Brugnaro attacca Elton John e Celentano: «Sapientoni e ricconi»

Le critiche al suo modo di gestire Venezia (e soprattutto sulla decisione di lottare contro le lezioni gay a scuola) non sono piaciute alle star ma il sindaco Luigi Brugnaro è deciso a continuare sulla sua strada. Torna a parlare attraverso Twitter bacchettando i suo detrattori, da Celentano a Elton John, per finire con Gabriele Muccino. «Tanti sapientoni e ricconi vari da tutto il mondo – ha scritto – insegnano a Venezia a vivere. A loro chiediamo coerenza concreta». Un modo neppure troppo velato per sollecitare, più che esternazioni, aiuti economici concreti. «Ma non c’è solo Elton John a dispensarci la sua saggezza, ma anche altri amanti di Venezia che non hanno mai dato nulla. Nulla!». Già ventiquattr’ore prima aveva scritto parole di fuoco: «Caro EltonJohn & compari vari. La sfido a donare risorse vere per salvare Venezia. Passiamo ai fatti – aveva tagliato corto – fora i schei Elton John». Un invito, neppure troppo sottile, a mettere mano al portafoglio e a contribuire concretamente, sull’esempio del patron vicentino della Diesel, Renzo Rosso, al risanamento della città».

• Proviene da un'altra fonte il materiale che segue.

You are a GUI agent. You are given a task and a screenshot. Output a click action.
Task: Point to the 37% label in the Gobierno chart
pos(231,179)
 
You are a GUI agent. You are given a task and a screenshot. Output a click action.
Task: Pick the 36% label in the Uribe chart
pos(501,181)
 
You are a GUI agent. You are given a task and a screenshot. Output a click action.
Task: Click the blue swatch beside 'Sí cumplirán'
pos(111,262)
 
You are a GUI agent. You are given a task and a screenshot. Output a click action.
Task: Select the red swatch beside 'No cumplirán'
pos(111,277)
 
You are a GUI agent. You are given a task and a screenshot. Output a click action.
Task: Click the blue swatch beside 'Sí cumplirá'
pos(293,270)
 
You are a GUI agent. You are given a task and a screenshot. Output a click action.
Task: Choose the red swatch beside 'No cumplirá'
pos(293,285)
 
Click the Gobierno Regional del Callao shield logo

 Prima Brugnaro sui gender, poi il Patriarca di Venezia

L’iniziativa di Brugnaro contro l’educazione gender fa ancora discutere. Anche il Patriarca di Venezia, mons. Francesco Moraglia, è intervenuto nel dibattito sui temi gender sollecitando un maggiore ascolto e attenzione alle parole del Pontefice: «Papa Francesco si rivolge a tutti soffermandosi sul rapporto uomo-donna, essenziale per il futuro dell’umanità. La rimozione della differenza (dice il Papa e sono parole che faccio mie) è il problema, non la soluzione. Il legame matrimoniale e familiare è una cosa seria, lo è per tutti, non solo per i credenti». Moraglia ha continuato ricordando come il Santo Padre abbia sollecitato in questo senso gli intellettuali «a non disertare questo tema, come se fosse diventato secondario per l’impegno a favore di una società più libera e più giusta».